Entries provided:
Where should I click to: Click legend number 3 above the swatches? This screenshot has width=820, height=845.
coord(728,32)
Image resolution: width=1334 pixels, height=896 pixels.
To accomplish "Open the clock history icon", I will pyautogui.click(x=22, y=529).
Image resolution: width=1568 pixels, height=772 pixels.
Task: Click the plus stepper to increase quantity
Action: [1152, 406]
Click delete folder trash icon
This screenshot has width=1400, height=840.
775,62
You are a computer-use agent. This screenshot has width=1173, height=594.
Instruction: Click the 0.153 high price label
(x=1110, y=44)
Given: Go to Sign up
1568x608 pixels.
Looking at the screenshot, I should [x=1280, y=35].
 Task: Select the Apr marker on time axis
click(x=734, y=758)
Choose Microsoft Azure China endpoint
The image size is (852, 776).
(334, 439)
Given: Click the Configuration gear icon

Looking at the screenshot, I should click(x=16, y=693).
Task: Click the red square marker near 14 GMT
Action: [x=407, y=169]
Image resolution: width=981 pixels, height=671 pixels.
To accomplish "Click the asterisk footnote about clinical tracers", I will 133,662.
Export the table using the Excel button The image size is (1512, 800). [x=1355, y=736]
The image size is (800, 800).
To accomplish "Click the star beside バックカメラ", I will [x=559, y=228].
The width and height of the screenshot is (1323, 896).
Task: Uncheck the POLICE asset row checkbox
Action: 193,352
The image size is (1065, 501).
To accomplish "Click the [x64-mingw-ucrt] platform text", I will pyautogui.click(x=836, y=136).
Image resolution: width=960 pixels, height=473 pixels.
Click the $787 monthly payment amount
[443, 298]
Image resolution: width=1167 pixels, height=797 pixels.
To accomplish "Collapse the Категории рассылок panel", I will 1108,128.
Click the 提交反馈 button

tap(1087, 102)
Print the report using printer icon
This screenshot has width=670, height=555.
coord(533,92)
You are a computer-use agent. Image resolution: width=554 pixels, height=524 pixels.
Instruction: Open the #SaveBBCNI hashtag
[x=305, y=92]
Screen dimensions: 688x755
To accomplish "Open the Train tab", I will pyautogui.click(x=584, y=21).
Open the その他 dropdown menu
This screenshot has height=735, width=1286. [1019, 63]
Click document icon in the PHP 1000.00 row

The task:
Change every occurrence of "Instruction" in the lines above to "Command", and reproduce all the lines with nothing else altered.

The output:
Where should I click to: Click legend number 3 above the swatches? This screenshot has width=820, height=845.
coord(728,32)
Image resolution: width=1334 pixels, height=896 pixels.
To accomplish "Open the clock history icon", I will pyautogui.click(x=22, y=529).
Image resolution: width=1568 pixels, height=772 pixels.
Task: Click the plus stepper to increase quantity
Action: [1152, 406]
Click delete folder trash icon
This screenshot has width=1400, height=840.
775,62
You are a computer-use agent. This screenshot has width=1173, height=594.
Command: Click the 0.153 high price label
(x=1110, y=44)
Given: Go to Sign up
1568x608 pixels.
Looking at the screenshot, I should [x=1280, y=35].
 Task: Select the Apr marker on time axis
click(x=734, y=758)
Choose Microsoft Azure China endpoint
The image size is (852, 776).
(334, 439)
Given: Click the Configuration gear icon

Looking at the screenshot, I should click(x=16, y=693).
Task: Click the red square marker near 14 GMT
Action: [x=407, y=169]
Image resolution: width=981 pixels, height=671 pixels.
To accomplish "Click the asterisk footnote about clinical tracers", I will 133,662.
Export the table using the Excel button The image size is (1512, 800). [x=1355, y=736]
The image size is (800, 800).
To accomplish "Click the star beside バックカメラ", I will [x=559, y=228].
The width and height of the screenshot is (1323, 896).
Task: Uncheck the POLICE asset row checkbox
Action: 193,352
The image size is (1065, 501).
To accomplish "Click the [x64-mingw-ucrt] platform text", I will pyautogui.click(x=836, y=136).
Image resolution: width=960 pixels, height=473 pixels.
Click the $787 monthly payment amount
[443, 298]
Image resolution: width=1167 pixels, height=797 pixels.
To accomplish "Collapse the Категории рассылок panel", I will 1108,128.
Click the 提交反馈 button

tap(1087, 102)
Print the report using printer icon
This screenshot has width=670, height=555.
coord(533,92)
You are a computer-use agent. Image resolution: width=554 pixels, height=524 pixels.
Command: Open the #SaveBBCNI hashtag
[x=305, y=92]
Screen dimensions: 688x755
To accomplish "Open the Train tab", I will pyautogui.click(x=584, y=21).
Open the その他 dropdown menu
This screenshot has height=735, width=1286. [1019, 63]
Click document icon in the PHP 1000.00 row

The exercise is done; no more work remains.